[WHAT YOU NEED TO DO] Please transcribe the data exactly as shown, skipping the images.

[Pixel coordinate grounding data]
= Beginning of Section =

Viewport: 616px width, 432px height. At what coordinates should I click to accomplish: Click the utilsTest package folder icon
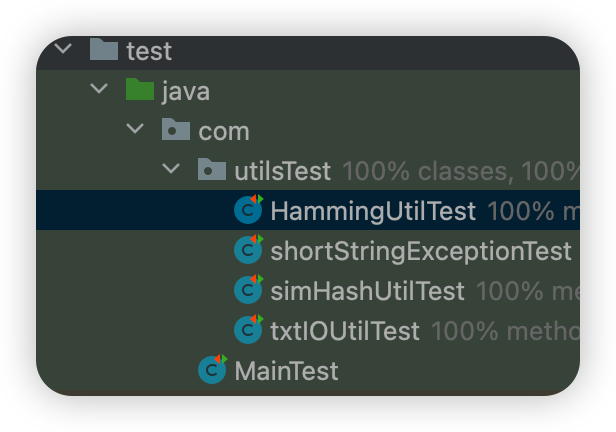point(211,170)
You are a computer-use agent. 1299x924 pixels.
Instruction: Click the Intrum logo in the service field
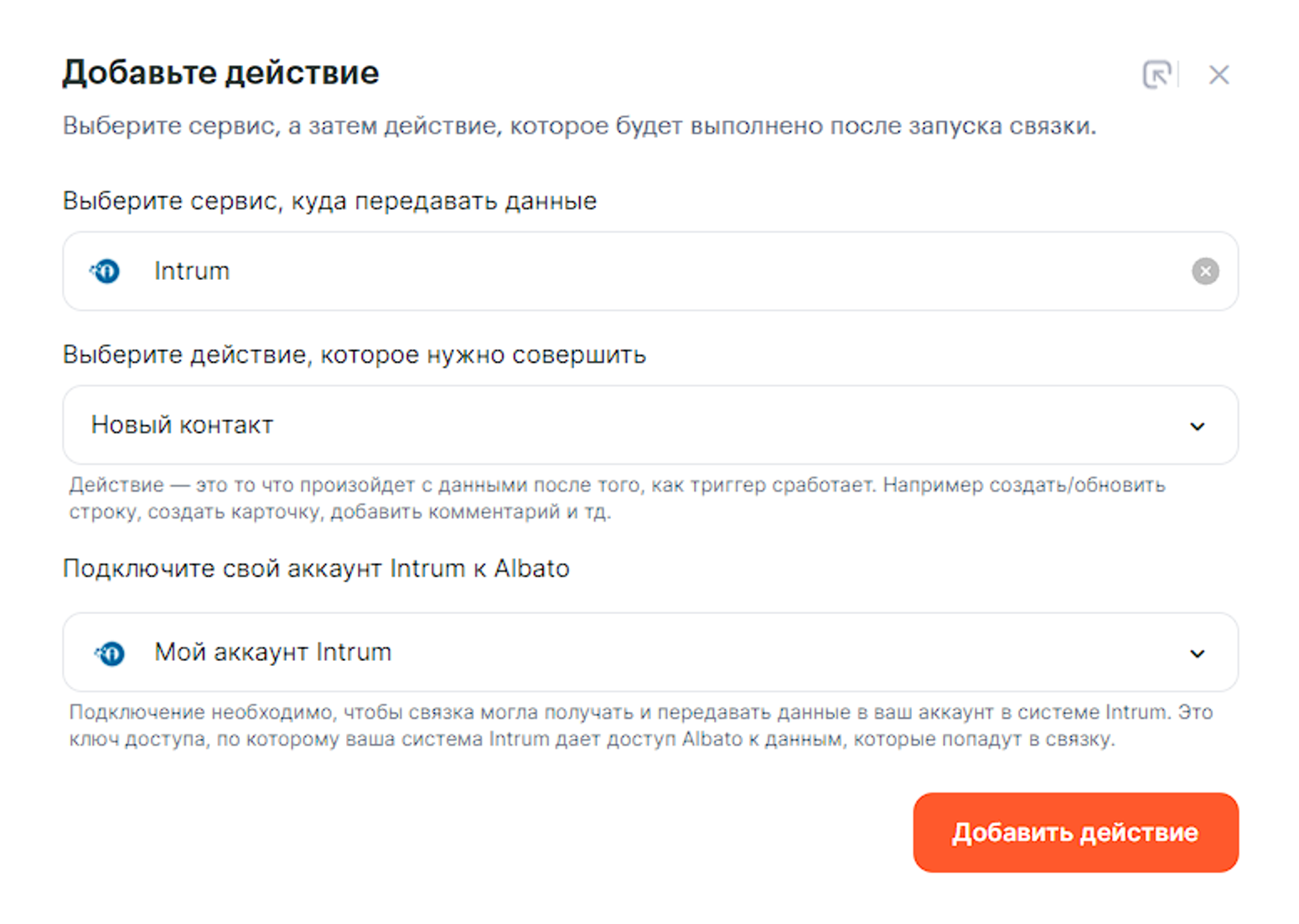pyautogui.click(x=106, y=271)
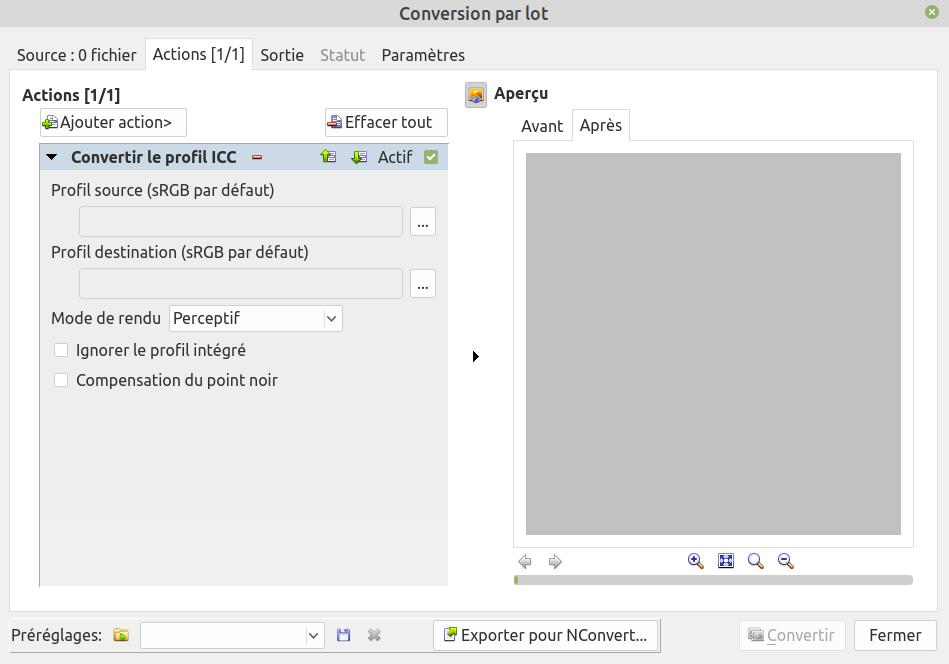This screenshot has width=949, height=664.
Task: Open the Préréglages combo box
Action: click(232, 635)
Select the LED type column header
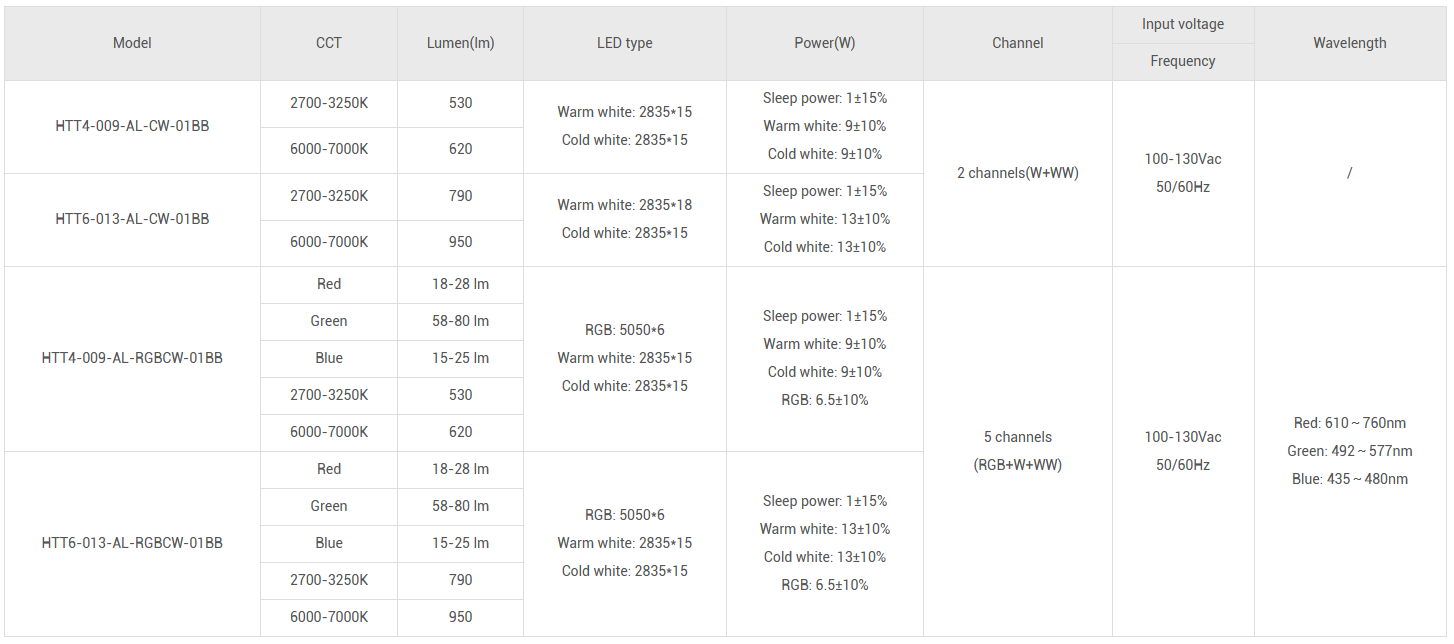The height and width of the screenshot is (644, 1454). point(624,43)
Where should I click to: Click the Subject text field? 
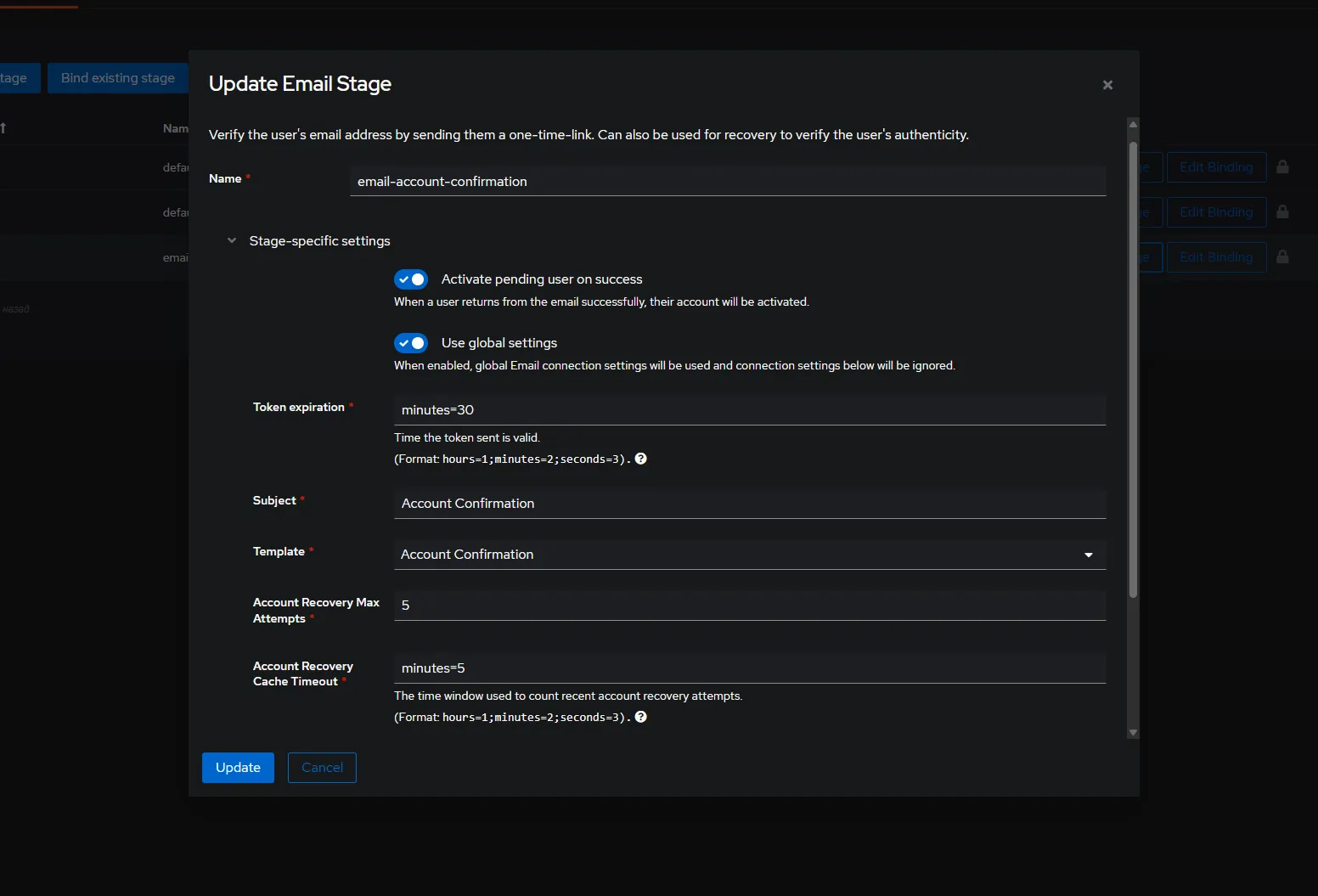coord(749,504)
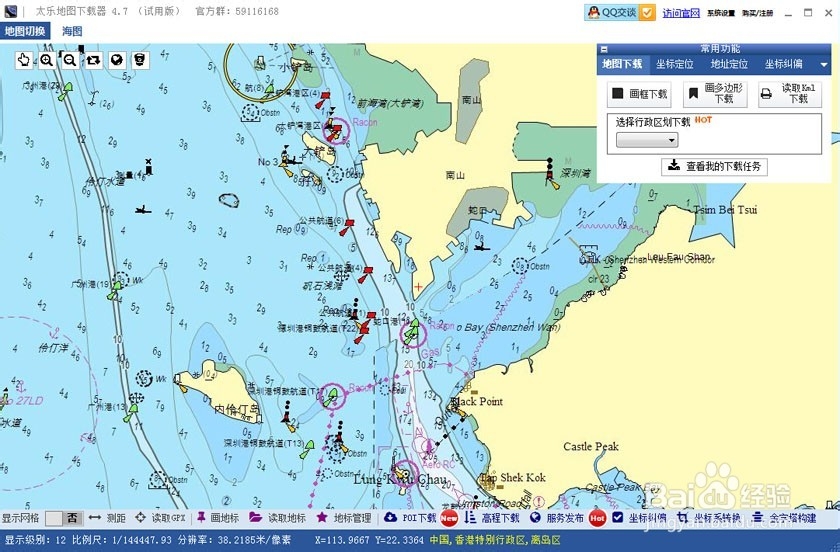Select the pan hand tool

(24, 60)
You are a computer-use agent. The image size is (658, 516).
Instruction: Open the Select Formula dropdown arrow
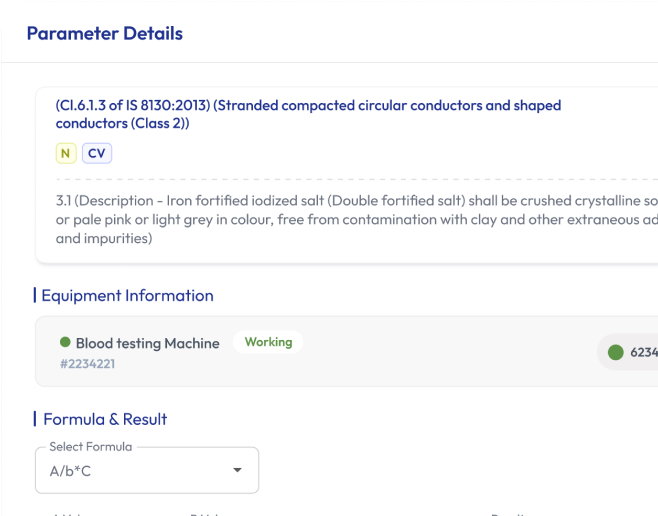237,470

= End of Section =

[TASK RESPONSE]
Viewport: 616px width, 432px height. At what coordinates should I click to accomplish: Click the utilsTest package folder icon
point(211,170)
You are a computer-use agent. 1299x924 pixels.
Instruction: Click the Intrum logo in the service field
pyautogui.click(x=106, y=271)
This screenshot has width=949, height=664.
Task: Open the Préréglages combo box
Action: click(232, 635)
Select the LED type column header
The height and width of the screenshot is (644, 1454). point(624,43)
Where should I click to: Click the Subject text field? 
coord(749,504)
Select the pan hand tool

(24, 60)
You are a computer-use agent. The image size is (658, 516).
Instruction: Open the Select Formula dropdown arrow
237,470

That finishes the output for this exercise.